Tout en avançant, le paysans se pencha vers le jeune homme afin de mieux se faire entendre.
-On a une légende par chez nous, commença-t-il en braillant, des relents d'alcool entre les postillons.
Malheureusement, ils arrivèrent face à une placette entourée d'une clôture en fer forgé et l'histoire d'Abner fut stoppée net.
Le flot de la foule s'éparpilla à l'extérieur le long de la séparation, poussant Hercule de l'autre côté.
Sous les lampadaires, la foule patiente avait fait silence.
Un silence lourd.
Au cœur de la place, ne se trouvait qu'une enclume aux reflets cuivrés, trônant sur une petite roche plate. Plantée dans l'enclume, se trouvait une épée. Enfoncée jusqu'à mi-lame, elle se terminait, au-dessus d'une garde noble et simple, par un pommeau recouvert d'un cuir marron.
Hercule contourna l'enclume et balaya la foule du regard, a la recherche d'un soutien quelconque.
Dans l'ouverture du parc, se tenait Gaston, les bras en croix.
Chuchotant presque, Hercule demanda à son nouvel ami :
-Je fais quoi ?
Énervé, mimant le geste, le chasseur lança :
-Tu la tires. Qu'on n'y passe pas la nuit !
Hercule saisi le pommeau.
Tombant du ciel comme un rideau, une pluie de lumière divine enveloppa la scène.
Sans forcer, avec un frottement métallique, il tira puis leva l'épée au-dessus de sa tête.
Il s'attendait à des acclamations, mais la foule était médusée.
Timide, il hasarda :
-J'en fais quoi après ? Non parce que j'ai déjà un glaive. Et je l'aime bien. C'est un cadeau.
Le voile divin s'estompait. Un bourdonnement léger traversa les spectateurs.
La marée de crâne fut soudain sillonnée par un chapeau pointu, tel un aileron de requin bleu. Le long de son chemin vers l'entrée du parc, il déposait des "pardon", des "excusez-moi" et des "veuillez me laisser passer".
Gaston fut alors écarté par le bout d'une cane usée.
-Non, non et non... Ça ne va pas du tout...

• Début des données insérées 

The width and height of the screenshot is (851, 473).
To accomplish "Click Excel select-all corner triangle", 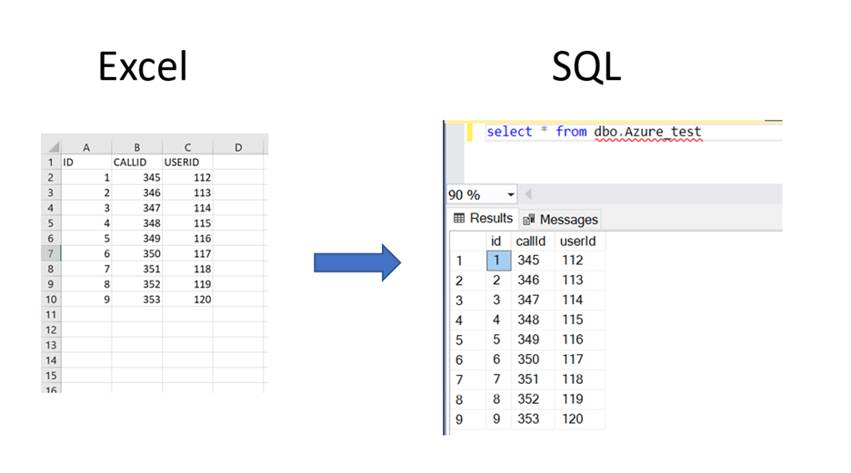I will coord(51,147).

Se tenant à l'entrée du parc, appuyé sur sa canne, fier, droit et résolument théâtral, un vieil homme venait de faire son apparition. Une fine paire de lunettes était posée sur son nez aquilin. Une longue barbe blanche ruisselait sur son interminable robe assortie à son chapeau bleu. Comme agacé, il ajouta :
-Excalibur est destinée à quelqu'un d'autre.
Un hibou hirsute s'envola du sommet de l'un des lampadaires à gaz pour aller se poser sur l'épaule du nouveau venu. Le volatile s'éclaircit la voix puis demanda, hautain :
-Et maintenant, Merlin, quelle est la marche à suivre ?
L'enchanteur ajusta ses lunettes, se frotta nerveusement la tempe puis la nuque. Le chapeau désormais de travers, il abdiqua :
-Je n'en sais rien, mon bon Archimède. Je n'en sais rien.